31 476
Patiënten- en cliëntenrechten

nr. 7
BRIEF VAN DE MINISTER EN STAATSSECRETARIS VAN VOLKSGEZONDHEID, WELZIJN EN SPORT

Aan de Voorzitter van de Tweede Kamer der Staten-Generaal

Den Haag, 14 januari 2009

Op 25 november 2008 heeft uw Kamer twee moties aangenomen die betrekking hebben op de invloed en de financiering van cliëntenraden (Tweede Kamer, 2008–2009, 31 476, nr. 4 herdruk en nr. 5). Bijgevoegd is een afschrift van de brief die wij, conform het verzoek van uw Kamer in motie nr. 5, aan veldpartijen hebben gestuurd over de financiering van cliëntenraden.1 In deze brief roepen wij partijen op om, vooruitlopend op de Wet cliëntenrechten zorg, afspraken te maken over de financiering van cliëntenraden.

Tijdens het algemeen overleg op 23 oktober 2008 en het vervolg algemeen overleg op 19 november 2008 hebben wij u inhoudelijk onze lijnen uiteengezet over de andere onderwerpen uit de moties: het instemmingsrecht voor cliëntenraden bij fusies en het recht voor cliëntenraden om een bindende voordracht te doen voor een lid van de raad van toezicht. Op deze onderwerpen zullen wij ingaan in het voorstel voor de Wet cliëntenrechten zorg. Ons streven is erop gericht dit wetsvoorstel vóór de zomer voor advies aan te bieden aan de Raad van State. Voor die tijd zullen wij veldpartijen nogmaals de gelegenheid geven om te reageren op een concept van de teksten voor de wet en de toelichting.
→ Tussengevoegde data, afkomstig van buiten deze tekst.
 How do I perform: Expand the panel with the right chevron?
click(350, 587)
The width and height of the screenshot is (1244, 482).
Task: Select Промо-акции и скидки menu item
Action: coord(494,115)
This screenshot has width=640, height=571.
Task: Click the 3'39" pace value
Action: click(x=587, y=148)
Wij vertrouwen erop u hiermee voldoende te hebben geïnformeerd.

De minister van Volksgezondheid, Welzijn en Sport,

A. Klink

De staatssecretaris van Volksgezondheid, Welzijn en Sport,

M. Bussemaker


XNoot
1

Ter inzage gelegd bij het Centraal Informatiepunt Tweede Kamer.